=== TASK DIRECTIONS ===
Copy every line of the material below verbatim, with no changes.

--- BEGIN GIVEN ENTRIES ---

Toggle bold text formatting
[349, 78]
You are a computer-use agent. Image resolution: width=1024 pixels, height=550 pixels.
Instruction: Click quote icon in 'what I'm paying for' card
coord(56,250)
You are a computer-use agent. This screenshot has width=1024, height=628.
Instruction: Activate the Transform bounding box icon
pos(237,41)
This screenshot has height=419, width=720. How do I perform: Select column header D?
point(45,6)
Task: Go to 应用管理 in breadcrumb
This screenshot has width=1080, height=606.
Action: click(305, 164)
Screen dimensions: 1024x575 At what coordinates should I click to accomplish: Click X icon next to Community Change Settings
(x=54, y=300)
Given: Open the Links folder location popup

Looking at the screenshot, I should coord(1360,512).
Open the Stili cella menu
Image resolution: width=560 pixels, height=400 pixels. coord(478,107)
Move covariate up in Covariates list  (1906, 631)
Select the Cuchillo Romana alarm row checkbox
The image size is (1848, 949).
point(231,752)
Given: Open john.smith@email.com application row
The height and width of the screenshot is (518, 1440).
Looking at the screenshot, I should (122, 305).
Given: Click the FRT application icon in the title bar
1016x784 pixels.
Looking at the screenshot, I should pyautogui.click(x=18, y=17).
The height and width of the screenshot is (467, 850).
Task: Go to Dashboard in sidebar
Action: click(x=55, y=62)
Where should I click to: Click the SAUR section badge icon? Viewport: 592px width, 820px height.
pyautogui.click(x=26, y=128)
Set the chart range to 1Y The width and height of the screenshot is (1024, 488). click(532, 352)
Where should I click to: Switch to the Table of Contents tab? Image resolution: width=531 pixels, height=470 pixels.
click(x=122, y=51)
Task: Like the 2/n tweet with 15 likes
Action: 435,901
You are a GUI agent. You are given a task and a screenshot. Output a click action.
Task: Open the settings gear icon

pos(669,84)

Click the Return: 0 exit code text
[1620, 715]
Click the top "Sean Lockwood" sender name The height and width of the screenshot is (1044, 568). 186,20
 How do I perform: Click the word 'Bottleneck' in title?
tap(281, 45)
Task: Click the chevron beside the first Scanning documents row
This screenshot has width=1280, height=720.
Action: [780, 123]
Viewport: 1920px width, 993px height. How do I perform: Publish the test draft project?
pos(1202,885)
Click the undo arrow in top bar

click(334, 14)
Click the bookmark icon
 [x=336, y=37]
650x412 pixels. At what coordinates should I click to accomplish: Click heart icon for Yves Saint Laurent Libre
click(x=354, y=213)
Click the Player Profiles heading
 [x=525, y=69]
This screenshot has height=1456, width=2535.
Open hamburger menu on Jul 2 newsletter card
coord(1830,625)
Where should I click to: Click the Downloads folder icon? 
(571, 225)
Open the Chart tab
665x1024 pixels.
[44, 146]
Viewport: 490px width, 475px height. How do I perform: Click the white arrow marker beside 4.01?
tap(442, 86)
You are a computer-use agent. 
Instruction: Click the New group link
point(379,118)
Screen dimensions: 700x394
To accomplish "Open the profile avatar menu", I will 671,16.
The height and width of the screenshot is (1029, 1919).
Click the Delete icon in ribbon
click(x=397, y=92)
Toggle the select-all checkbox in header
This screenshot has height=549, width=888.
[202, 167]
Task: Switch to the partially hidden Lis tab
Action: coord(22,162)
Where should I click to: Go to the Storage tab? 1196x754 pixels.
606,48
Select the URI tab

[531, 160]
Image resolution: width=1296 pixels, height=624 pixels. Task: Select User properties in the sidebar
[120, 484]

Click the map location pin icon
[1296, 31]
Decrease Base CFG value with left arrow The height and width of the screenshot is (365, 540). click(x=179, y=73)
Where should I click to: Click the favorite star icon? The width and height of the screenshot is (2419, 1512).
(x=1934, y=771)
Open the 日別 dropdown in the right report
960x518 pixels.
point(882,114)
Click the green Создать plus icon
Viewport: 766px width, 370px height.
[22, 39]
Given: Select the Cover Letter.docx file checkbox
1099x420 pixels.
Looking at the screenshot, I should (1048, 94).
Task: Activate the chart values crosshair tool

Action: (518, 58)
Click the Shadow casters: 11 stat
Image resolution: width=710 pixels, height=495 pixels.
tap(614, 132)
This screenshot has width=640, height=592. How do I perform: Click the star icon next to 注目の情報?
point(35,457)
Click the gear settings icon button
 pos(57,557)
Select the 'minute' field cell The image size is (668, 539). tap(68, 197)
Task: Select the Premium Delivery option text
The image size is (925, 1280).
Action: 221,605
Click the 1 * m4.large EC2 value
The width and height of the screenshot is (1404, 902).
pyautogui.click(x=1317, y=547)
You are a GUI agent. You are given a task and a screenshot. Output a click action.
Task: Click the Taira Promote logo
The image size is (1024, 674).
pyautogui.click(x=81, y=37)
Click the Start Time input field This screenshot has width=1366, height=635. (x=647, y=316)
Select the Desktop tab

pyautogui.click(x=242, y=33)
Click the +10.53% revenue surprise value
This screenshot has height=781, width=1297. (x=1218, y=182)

--- END GIVEN ENTRIES ---

=== REPLY ===
Toggle bold text formatting
[349, 78]
You are a computer-use agent. Image resolution: width=1024 pixels, height=550 pixels.
Instruction: Click quote icon in 'what I'm paying for' card
coord(56,250)
You are a computer-use agent. This screenshot has width=1024, height=628.
Instruction: Activate the Transform bounding box icon
pos(237,41)
This screenshot has height=419, width=720. How do I perform: Select column header D?
point(45,6)
Task: Go to 应用管理 in breadcrumb
This screenshot has width=1080, height=606.
Action: click(305, 164)
Screen dimensions: 1024x575 At what coordinates should I click to accomplish: Click X icon next to Community Change Settings
(x=54, y=300)
Given: Open the Links folder location popup

Looking at the screenshot, I should coord(1360,512).
Open the Stili cella menu
Image resolution: width=560 pixels, height=400 pixels. coord(478,107)
Move covariate up in Covariates list  (1906, 631)
Select the Cuchillo Romana alarm row checkbox
The image size is (1848, 949).
point(231,752)
Given: Open john.smith@email.com application row
The height and width of the screenshot is (518, 1440).
Looking at the screenshot, I should (122, 305).
Given: Click the FRT application icon in the title bar
1016x784 pixels.
Looking at the screenshot, I should pyautogui.click(x=18, y=17).
The height and width of the screenshot is (467, 850).
Task: Go to Dashboard in sidebar
Action: click(x=55, y=62)
Where should I click to: Click the SAUR section badge icon? Viewport: 592px width, 820px height.
pyautogui.click(x=26, y=128)
Set the chart range to 1Y The width and height of the screenshot is (1024, 488). click(532, 352)
Where should I click to: Switch to the Table of Contents tab? Image resolution: width=531 pixels, height=470 pixels.
click(x=122, y=51)
Task: Like the 2/n tweet with 15 likes
Action: 435,901
You are a GUI agent. You are given a task and a screenshot. Output a click action.
Task: Open the settings gear icon

pos(669,84)

Click the Return: 0 exit code text
[1620, 715]
Click the top "Sean Lockwood" sender name The height and width of the screenshot is (1044, 568). 186,20
 How do I perform: Click the word 'Bottleneck' in title?
tap(281, 45)
Task: Click the chevron beside the first Scanning documents row
This screenshot has width=1280, height=720.
Action: [780, 123]
Viewport: 1920px width, 993px height. How do I perform: Publish the test draft project?
pos(1202,885)
Click the undo arrow in top bar

click(334, 14)
Click the bookmark icon
 [x=336, y=37]
650x412 pixels. At what coordinates should I click to accomplish: Click heart icon for Yves Saint Laurent Libre
click(x=354, y=213)
Click the Player Profiles heading
 [x=525, y=69]
This screenshot has height=1456, width=2535.
Open hamburger menu on Jul 2 newsletter card
coord(1830,625)
Where should I click to: Click the Downloads folder icon? 
(571, 225)
Open the Chart tab
665x1024 pixels.
[44, 146]
Viewport: 490px width, 475px height. How do I perform: Click the white arrow marker beside 4.01?
tap(442, 86)
You are a computer-use agent. 
Instruction: Click the New group link
point(379,118)
Screen dimensions: 700x394
To accomplish "Open the profile avatar menu", I will 671,16.
The height and width of the screenshot is (1029, 1919).
Click the Delete icon in ribbon
click(x=397, y=92)
Toggle the select-all checkbox in header
This screenshot has height=549, width=888.
[202, 167]
Task: Switch to the partially hidden Lis tab
Action: coord(22,162)
Where should I click to: Go to the Storage tab? 1196x754 pixels.
606,48
Select the URI tab

[531, 160]
Image resolution: width=1296 pixels, height=624 pixels. Task: Select User properties in the sidebar
[120, 484]

Click the map location pin icon
[1296, 31]
Decrease Base CFG value with left arrow The height and width of the screenshot is (365, 540). click(x=179, y=73)
Where should I click to: Click the favorite star icon? The width and height of the screenshot is (2419, 1512).
(x=1934, y=771)
Open the 日別 dropdown in the right report
960x518 pixels.
point(882,114)
Click the green Создать plus icon
Viewport: 766px width, 370px height.
[22, 39]
Given: Select the Cover Letter.docx file checkbox
1099x420 pixels.
Looking at the screenshot, I should (1048, 94).
Task: Activate the chart values crosshair tool

Action: (518, 58)
Click the Shadow casters: 11 stat
Image resolution: width=710 pixels, height=495 pixels.
tap(614, 132)
This screenshot has width=640, height=592. How do I perform: Click the star icon next to 注目の情報?
point(35,457)
Click the gear settings icon button
 pos(57,557)
Select the 'minute' field cell The image size is (668, 539). tap(68, 197)
Task: Select the Premium Delivery option text
The image size is (925, 1280).
Action: 221,605
Click the 1 * m4.large EC2 value
The width and height of the screenshot is (1404, 902).
pyautogui.click(x=1317, y=547)
You are a GUI agent. You are given a task and a screenshot. Output a click action.
Task: Click the Taira Promote logo
The image size is (1024, 674).
pyautogui.click(x=81, y=37)
Click the Start Time input field This screenshot has width=1366, height=635. (x=647, y=316)
Select the Desktop tab

pyautogui.click(x=242, y=33)
Click the +10.53% revenue surprise value
This screenshot has height=781, width=1297. (x=1218, y=182)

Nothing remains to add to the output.